Alla sua faccia ho sostituito il volto di tutte le ragazze e i ragazzi incontrati in questi anni. Di quanti hanno vissuto con coraggio le sfide di trasformazione, di sé e del mondo che li circonda. Non nego di avere pensato tante volte: ma se al suo posto ci fosse stato qualcuno che conosco?”. Quando parti non metti in conto il pericolo – spiega – , o meglio, sai che potenzialmente sei in luoghi pericolosi, in cui le differenze di percezione della vita sono all’ordine del giorno, ma quello che ti muove è la spinta a scoprire le differenze culturali, religiose, di prospettiva di vita, capire quanto gli occhiali con cui si guarda il mondo da una parte, possano essere così diversi dai nostri. E in questa ‘immersione’, può capitare di mettere da parte l’idea del pericolo.

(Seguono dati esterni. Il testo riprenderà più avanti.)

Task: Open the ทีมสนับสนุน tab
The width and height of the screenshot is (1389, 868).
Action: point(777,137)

“Mi sono chiesto anche se ne vale la pena e se la scelta di partire valga tutto questo, ho avuto dei dubbi. Ho pensato, e se mio figlio un giorno, decidesse di esplorare mondi lontani? Il sorriso di Silvia mi ha convinto. Ne vale sempre la pena. Il contatto con il mondo ‘altro’ fa scoprire mondi interiori. Ti permette di capire sempre di più, chi e come sei. Un puntino in un mare di anime lontane e perse”.

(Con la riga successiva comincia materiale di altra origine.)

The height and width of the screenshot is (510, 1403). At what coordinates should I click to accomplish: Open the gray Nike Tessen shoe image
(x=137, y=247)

“Mi sono commosso all’idea della liberazione perché dall’altra parte ho immaginato la paura, il terrore della sera e del momento in cui persone incappucciate entrano nella tua stanza. Sei nelle mani di carcerieri che non hanno molto da perdere e in fondo, in paesi come la Somalia, la morte fa parte del quotidiano molto più che da noi. Forse, questi mesi di morti, qualcosa ci ha fatto assaporare. La fila delle bare a Bergamo sono una ferita per la nostra società, ma in questi paesi è la normalità. Silvia è stata venduta ad uno dei gruppi storici del terrorismo somalo, quelli che pirateggiano nel Golfo di Aden, vicini ad Al Qaida, per cui la vita di una persona vale il prezzo che se ne può pagare. Naturalmente la macchina del fango vola già alta e il tema diventa il costo della sua liberazione, senza mettere sul piatto il costo delle sue azioni quotidiane nell’orfanotrofio in cui lavorava, il famoso ‘aiutiamoli a casa loro’. Incredibile come non viene mai fatto lo stesso passaggio quando si paga un riscatto ad un soldato, ai costi di chi butta bombe in quei luoghi, o al business delle armi vendute. Bisognerebbe riprendere in mano un poco la storia”.

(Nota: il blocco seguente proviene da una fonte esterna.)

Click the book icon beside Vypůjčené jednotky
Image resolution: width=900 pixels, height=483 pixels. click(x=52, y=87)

“Ma oggi vogliamo pensare solo al suo sorriso – conclude Riccardo Sollini – ai ringraziamenti, al suo togliersi la mascherina anti-Covid per sfoggiare tutta la gioia di vivere. Chissà se riuscirà a trovare sonno nella bella Milano, se l’abitudine di questi mesi nell’insicurezza dei giorni, le permetterà di vivere in una situazione di tutela e vicinanza umana. Un pensiero non posso non farlo all’Ong con cui Silvia è partita (la onlus marchigiana Africa Milele con sede a Fano, ndr). Mi sono immedesimato anche con chi quell’organizzazione la dirige e al senso di colpa che li ha accompagnati in questi mesi. Spero davvero che anche loro possano sorridere oggi”.